▸ **TASK DIRECTIONS**: Could you render the data lines from the one containing "The height and width of the screenshot is (1568, 208)." through the one containing "Woodit's comment with", both included, as a JSON list of strings, one per line, with any blank lines omitted?

[Data records]

-=-=-

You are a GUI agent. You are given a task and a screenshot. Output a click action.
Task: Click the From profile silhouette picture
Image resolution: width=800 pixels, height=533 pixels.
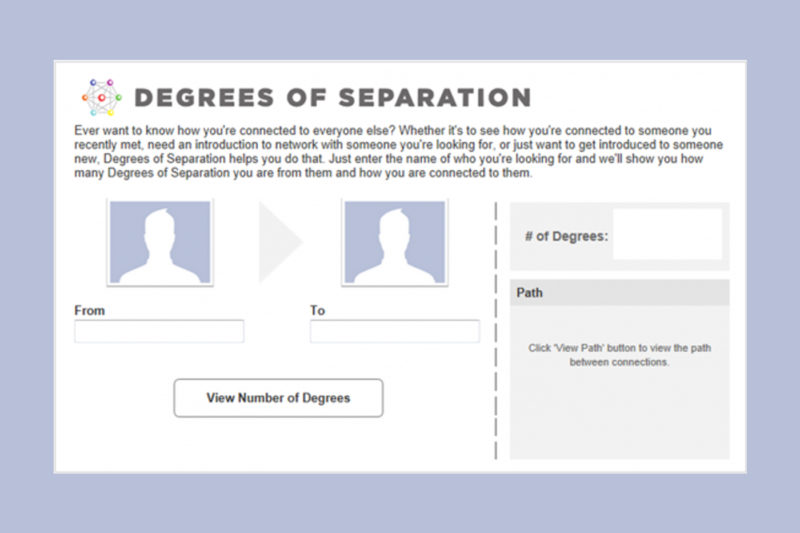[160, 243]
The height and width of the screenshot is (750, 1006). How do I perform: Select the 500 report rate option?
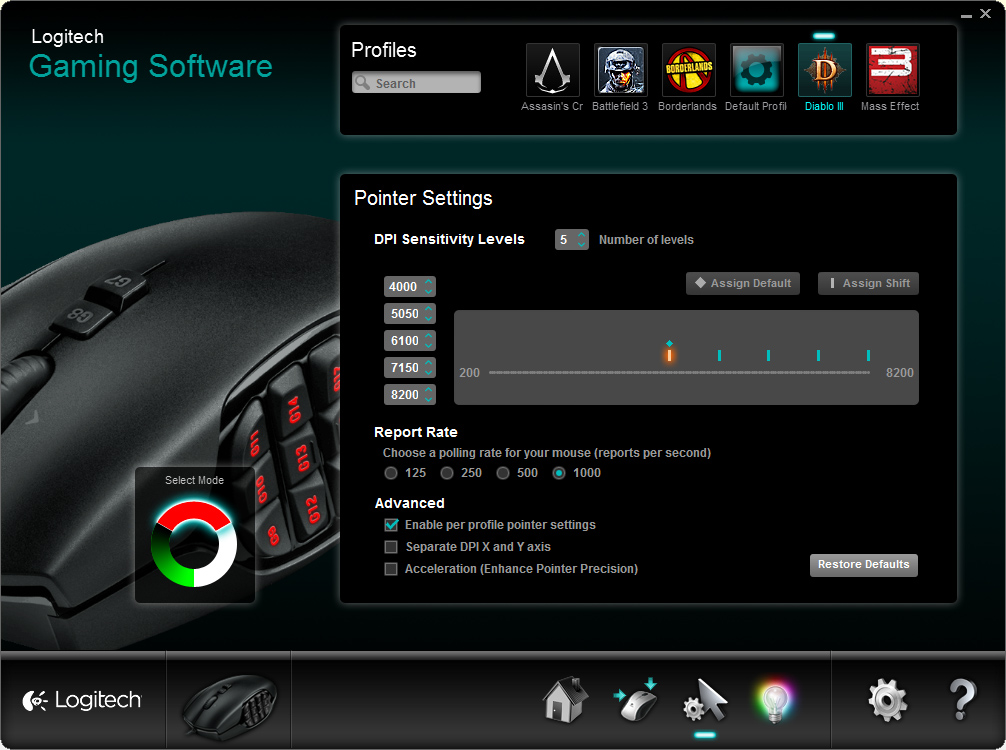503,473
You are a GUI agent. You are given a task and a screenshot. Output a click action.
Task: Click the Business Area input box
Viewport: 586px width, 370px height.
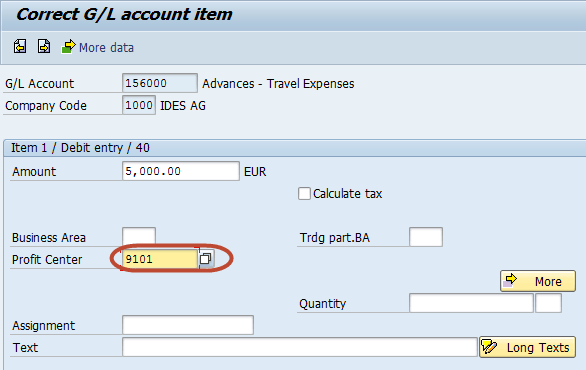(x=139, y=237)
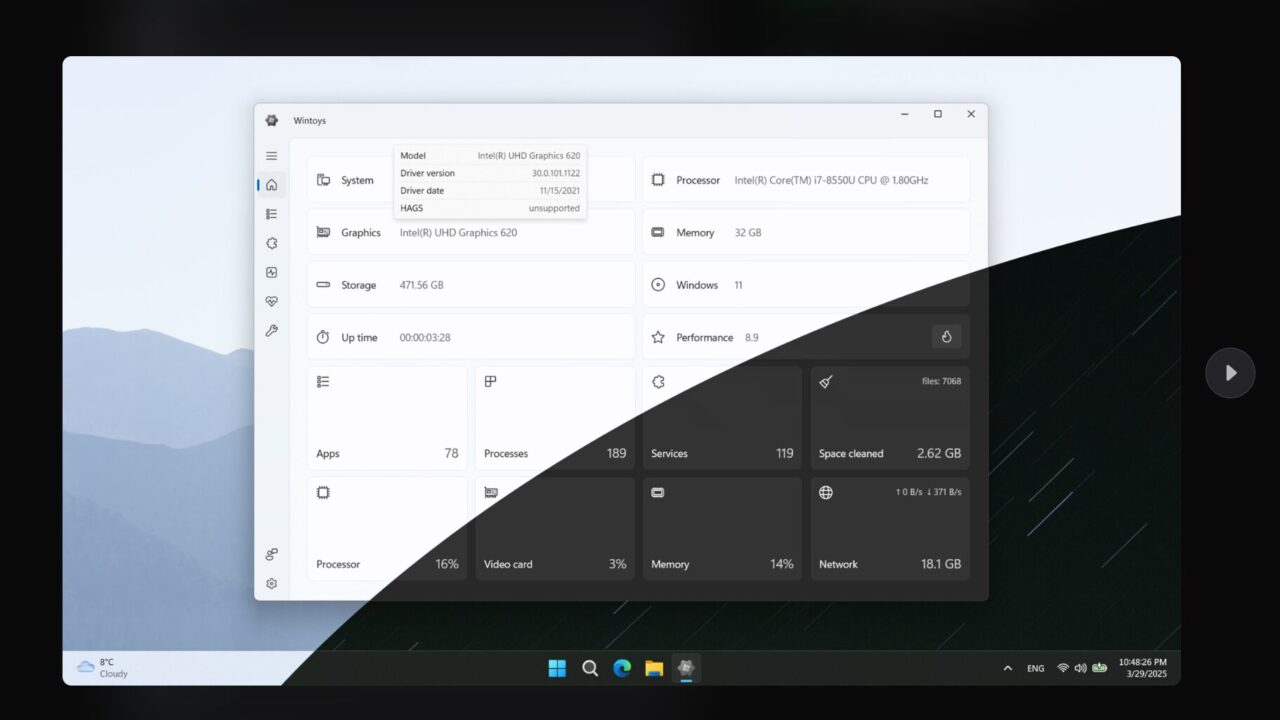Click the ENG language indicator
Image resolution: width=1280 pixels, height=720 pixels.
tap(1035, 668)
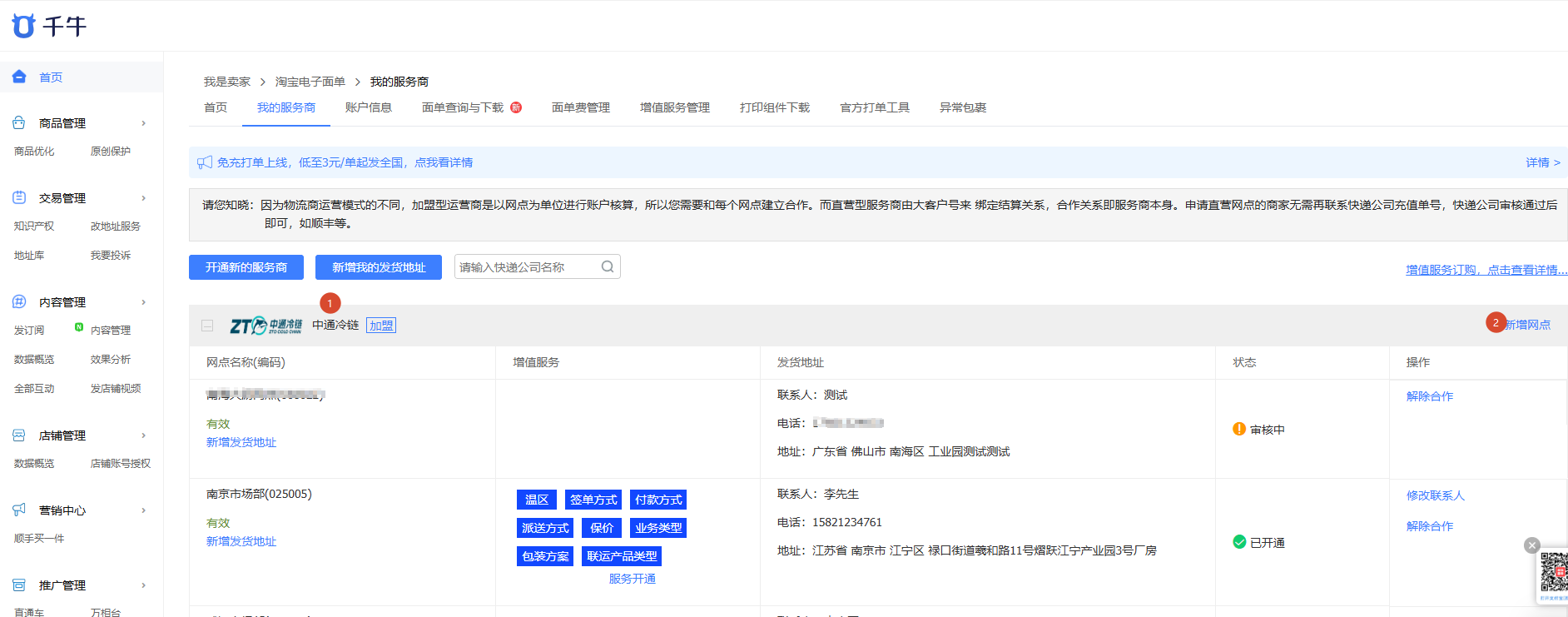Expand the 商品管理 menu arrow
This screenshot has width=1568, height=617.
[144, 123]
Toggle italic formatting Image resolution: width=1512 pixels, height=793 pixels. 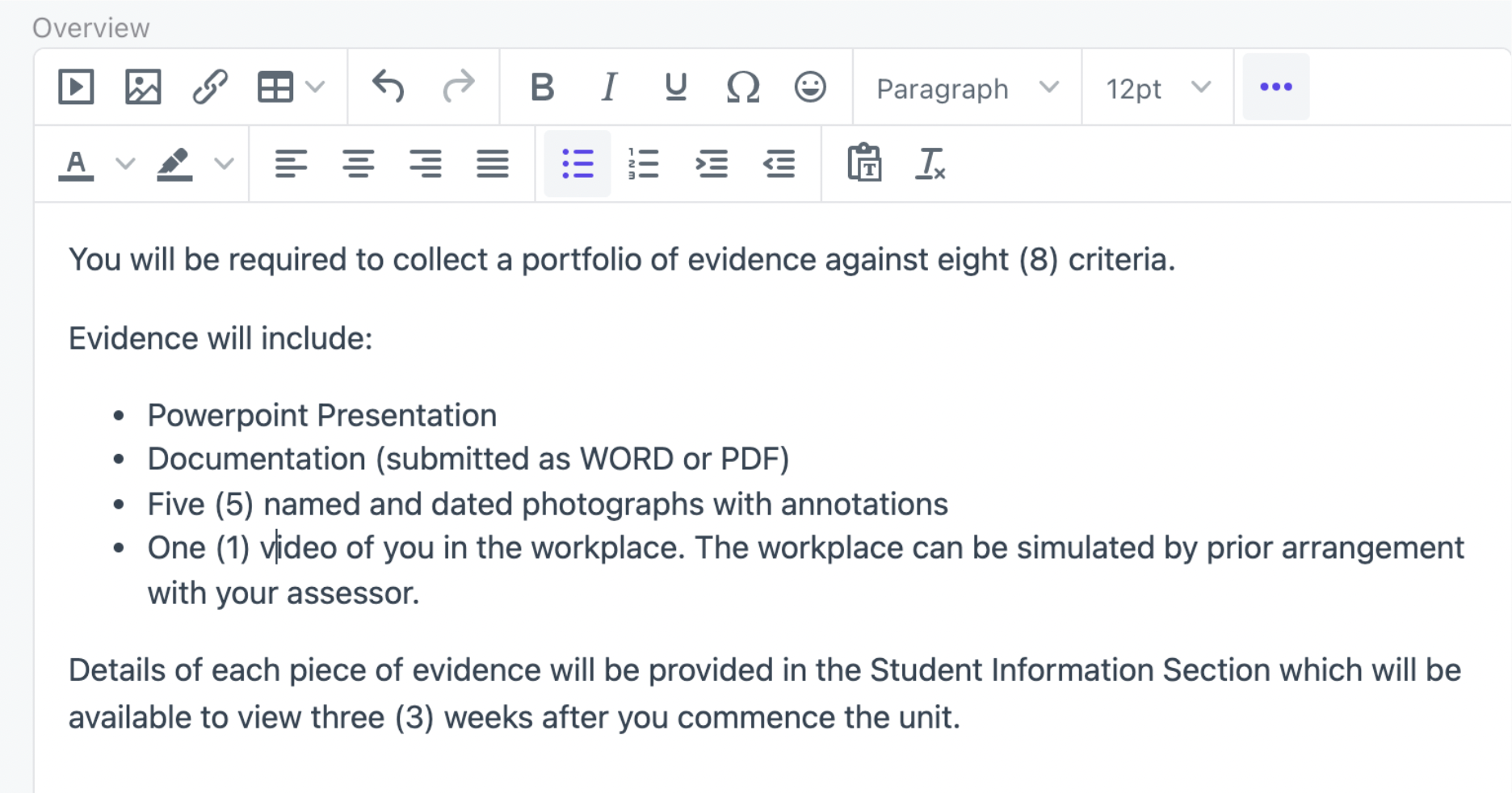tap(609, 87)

-=-=-

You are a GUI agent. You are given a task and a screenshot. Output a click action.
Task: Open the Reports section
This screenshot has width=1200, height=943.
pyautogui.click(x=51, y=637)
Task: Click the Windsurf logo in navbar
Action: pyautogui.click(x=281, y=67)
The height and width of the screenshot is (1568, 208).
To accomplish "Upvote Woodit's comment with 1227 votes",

-=-=-

▸ **TASK RESPONSE**:
[
  "The height and width of the screenshot is (1568, 208).",
  "To accomplish \"Upvote Woodit's comment with 1227 votes\","
]